Size effect is ‘fiction,’ Damodaran reiterates

BVWireIssue #225-4
June 30, 2021

cost of capital
cost of capital, discount rate, private company valuation, risk analysis, cost of equity, size effect

“There has been no size premium for the past 40 years,” said Professor Aswath Damodaran (New York University Stern School of Business), who has been called the “Dean of Valuation.” This was in response to an audience question during his keynote address at the recent CBV Institute Congress 2021.

Two camps: This is not a new remark by Damodaran—he has been saying this for years (see his 2015 post here). He is referring to ongoing academic research that concludes that the size effect has diminished or disappeared since it was first documented in 1981 (recent paper here). But the vast majority of valuation practitioners believe that the size premium exists. During a BVR webinar, a poll of the audience (of about 200 attendees) found that 94% of them use a size premium.

If the academic community says that the size effect disappeared long ago, why do valuation practitioners continue to embrace it?
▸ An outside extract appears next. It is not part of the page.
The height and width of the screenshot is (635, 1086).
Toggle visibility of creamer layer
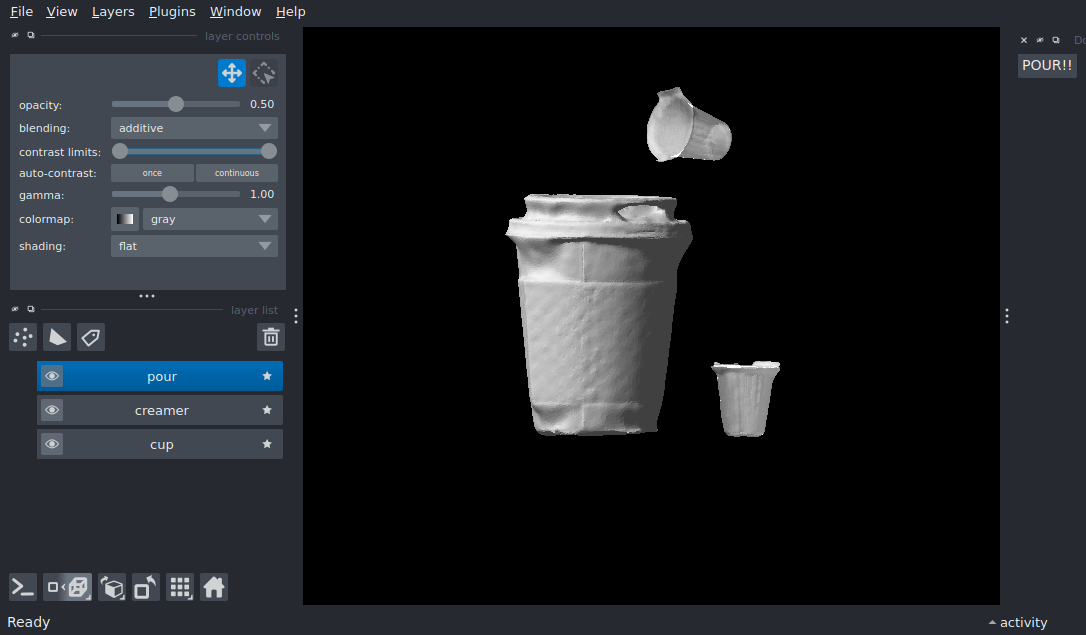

As Damodaran points out, one reason is the time horizon of historical returns. If you look at the last 40 years, the size effect is very different than if you go all the way back to the 1920s. You can clearly see this difference in the Cost of Capital Professional platform, which gives you control over the time horizon of historical return data that are appropriate for your subject entity. That is, professional judgment is required in choosing the part of history you believe best represents investor expectations of the future.

Damodaran points to another reason for clinging to the size effect, which is simply this: It’s easier to defend something everyone else is doing.

He also notes that the market does not seem to buy into the size effect. “After all, if the proponents of small cap premiums are right, bundling together small companies into a larger company should instantly generate a bonus, since you are replacing the much higher required returns of smaller companies with the lower expected return of a larger one. In fact, small companies should disappear from the market.”